PAGE:
>> start
The digital turn brings about not only changes in young adult literature considered as aesthetic artifacts and literary works but also changes in the perception and reception of the reader. Digital young adult literature is increasingly multimodal and interactive, and it integrates elements from game aesthetics. When young adult literature navigates between media, new analytical approaches are required to explore the way in which it operates among various aesthetic strategies and medialities and the way it affects the young adult reader. With this development it becomes essential to combine different fields of research, e.g. research in literature and media science; thus, the focus of this paper will be research in children’s literature in an intermedial perspective. The analytical approach can be either diachronic when the object is the study of how various aesthetic expressions (text, picture, sound, etc.) have been used to create the literary artifact, or the approach can be synchronically based when the object is studying the categories which cut across the aesthetic expressions with the aim of transgressing conceivable media specific borders, and the latter will be the focal point here.
>> end
RECORDS FOR PROCESSING:
>> start
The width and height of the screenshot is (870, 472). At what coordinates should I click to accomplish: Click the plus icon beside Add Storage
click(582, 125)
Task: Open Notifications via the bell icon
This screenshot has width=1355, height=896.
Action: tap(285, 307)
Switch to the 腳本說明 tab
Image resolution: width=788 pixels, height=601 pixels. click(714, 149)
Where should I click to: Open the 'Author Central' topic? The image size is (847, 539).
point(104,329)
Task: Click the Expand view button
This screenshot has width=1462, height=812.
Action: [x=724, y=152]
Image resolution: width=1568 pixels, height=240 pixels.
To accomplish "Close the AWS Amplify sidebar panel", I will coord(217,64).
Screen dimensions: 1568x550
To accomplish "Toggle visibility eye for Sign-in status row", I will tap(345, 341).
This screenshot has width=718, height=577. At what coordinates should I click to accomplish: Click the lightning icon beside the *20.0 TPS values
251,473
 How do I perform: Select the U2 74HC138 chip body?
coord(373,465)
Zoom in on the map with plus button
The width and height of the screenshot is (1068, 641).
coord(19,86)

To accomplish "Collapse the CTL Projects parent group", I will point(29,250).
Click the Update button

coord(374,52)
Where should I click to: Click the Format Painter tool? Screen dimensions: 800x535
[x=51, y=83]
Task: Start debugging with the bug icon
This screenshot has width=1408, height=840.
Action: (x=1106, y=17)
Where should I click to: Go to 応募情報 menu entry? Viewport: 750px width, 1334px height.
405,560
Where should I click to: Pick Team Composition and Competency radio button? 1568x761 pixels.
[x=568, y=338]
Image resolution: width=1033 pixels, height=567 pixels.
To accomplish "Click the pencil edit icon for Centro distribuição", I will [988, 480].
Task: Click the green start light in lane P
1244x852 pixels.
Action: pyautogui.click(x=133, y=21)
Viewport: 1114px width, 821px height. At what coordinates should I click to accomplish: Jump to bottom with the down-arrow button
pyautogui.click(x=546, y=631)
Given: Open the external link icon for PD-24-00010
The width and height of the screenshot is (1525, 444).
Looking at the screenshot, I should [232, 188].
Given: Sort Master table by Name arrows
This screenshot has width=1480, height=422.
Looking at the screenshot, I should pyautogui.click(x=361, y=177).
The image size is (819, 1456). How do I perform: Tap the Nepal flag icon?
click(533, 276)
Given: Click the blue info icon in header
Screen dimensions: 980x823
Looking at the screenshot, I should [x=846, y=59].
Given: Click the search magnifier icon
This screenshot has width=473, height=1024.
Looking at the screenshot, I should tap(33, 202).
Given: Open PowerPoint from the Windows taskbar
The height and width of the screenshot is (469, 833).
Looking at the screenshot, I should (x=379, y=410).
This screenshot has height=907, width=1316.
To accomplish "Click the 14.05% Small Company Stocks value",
>> end
GIVEN PROBLEM A: According to the passage on digital young adult literature, what kind of aesthetics does digital young adult literature increasingly draw elements from?
GIVEN PROBLEM B: Convert the stretch of rows from the line containing "Screen dimensions: 1568x550" through the line containing "Action: pyautogui.click(x=133, y=21)" into a JSON list of strings, one string per line, skipping blank lines.

EXERCISE ANSWER A: Game aesthetics.

EXERCISE ANSWER B:
[
  "Screen dimensions: 1568x550",
  "To accomplish \"Toggle visibility eye for Sign-in status row\", I will tap(345, 341).",
  "This screenshot has width=718, height=577. At what coordinates should I click to accomplish: Click the lightning icon beside the *20.0 TPS values",
  "251,473",
  " How do I perform: Select the U2 74HC138 chip body?",
  "coord(373,465)",
  "Zoom in on the map with plus button",
  "The width and height of the screenshot is (1068, 641).",
  "coord(19,86)",
  "To accomplish \"Collapse the CTL Projects parent group\", I will point(29,250).",
  "Click the Update button",
  "coord(374,52)",
  "Where should I click to: Click the Format Painter tool? Screen dimensions: 800x535",
  "[x=51, y=83]",
  "Task: Start debugging with the bug icon",
  "This screenshot has width=1408, height=840.",
  "Action: (x=1106, y=17)",
  "Where should I click to: Go to 応募情報 menu entry? Viewport: 750px width, 1334px height.",
  "405,560",
  "Where should I click to: Pick Team Composition and Competency radio button? 1568x761 pixels.",
  "[x=568, y=338]",
  "Image resolution: width=1033 pixels, height=567 pixels.",
  "To accomplish \"Click the pencil edit icon for Centro distribuição\", I will [988, 480].",
  "Task: Click the green start light in lane P",
  "1244x852 pixels.",
  "Action: pyautogui.click(x=133, y=21)"
]